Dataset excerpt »
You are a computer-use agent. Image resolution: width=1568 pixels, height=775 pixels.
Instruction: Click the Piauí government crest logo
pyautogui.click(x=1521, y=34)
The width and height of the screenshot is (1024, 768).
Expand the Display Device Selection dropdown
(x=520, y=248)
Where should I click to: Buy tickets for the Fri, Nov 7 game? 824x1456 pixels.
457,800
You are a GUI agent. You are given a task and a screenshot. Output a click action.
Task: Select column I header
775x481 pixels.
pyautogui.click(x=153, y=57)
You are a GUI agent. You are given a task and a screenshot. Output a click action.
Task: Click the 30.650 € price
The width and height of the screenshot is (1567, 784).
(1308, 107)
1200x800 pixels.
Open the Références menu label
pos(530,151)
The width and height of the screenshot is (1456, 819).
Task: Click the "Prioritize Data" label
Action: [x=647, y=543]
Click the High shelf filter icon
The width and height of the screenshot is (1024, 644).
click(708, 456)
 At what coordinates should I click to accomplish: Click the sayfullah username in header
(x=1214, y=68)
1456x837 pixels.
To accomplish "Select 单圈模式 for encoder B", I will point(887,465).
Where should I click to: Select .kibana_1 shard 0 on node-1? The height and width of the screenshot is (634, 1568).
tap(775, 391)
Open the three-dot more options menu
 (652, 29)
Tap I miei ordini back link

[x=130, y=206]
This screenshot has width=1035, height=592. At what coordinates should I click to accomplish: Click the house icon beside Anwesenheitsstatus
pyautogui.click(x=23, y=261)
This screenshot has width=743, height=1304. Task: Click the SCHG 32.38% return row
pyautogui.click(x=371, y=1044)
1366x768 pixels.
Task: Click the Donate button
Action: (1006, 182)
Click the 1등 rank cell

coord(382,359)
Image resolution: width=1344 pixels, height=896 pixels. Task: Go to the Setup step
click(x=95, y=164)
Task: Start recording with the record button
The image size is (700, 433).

INSTRUCTIONS FOR THE TASK » Render the part of the entries that opens with the line containing "username in header" and runs through the end of the entries as a Markdown table with the columns Row and Line. Number each line and leave out any blank lines.

FULL ANSWER »
| Row | Line |
|---|---|
| 1 |  At what coordinates should I click to accomplish: Click the sayfullah username in header |
| 2 | (x=1214, y=68) |
| 3 | 1456x837 pixels. |
| 4 | To accomplish "Select 单圈模式 for encoder B", I will point(887,465). |
| 5 | Where should I click to: Select .kibana_1 shard 0 on node-1? The height and width of the screenshot is (634, 1568). |
| 6 | tap(775, 391) |
| 7 | Open the three-dot more options menu |
| 8 |  (652, 29) |
| 9 | Tap I miei ordini back link |
| 10 | [x=130, y=206] |
| 11 | This screenshot has width=1035, height=592. At what coordinates should I click to accomplish: Click the house icon beside Anwesenheitsstatus |
| 12 | pyautogui.click(x=23, y=261) |
| 13 | This screenshot has width=743, height=1304. Task: Click the SCHG 32.38% return row |
| 14 | pyautogui.click(x=371, y=1044) |
| 15 | 1366x768 pixels. |
| 16 | Task: Click the Donate button |
| 17 | Action: (1006, 182) |
| 18 | Click the 1등 rank cell |
| 19 | coord(382,359) |
| 20 | Image resolution: width=1344 pixels, height=896 pixels. Task: Go to the Setup step |
| 21 | click(x=95, y=164) |
| 22 | Task: Start recording with the record button |
| 23 | The image size is (700, 433). |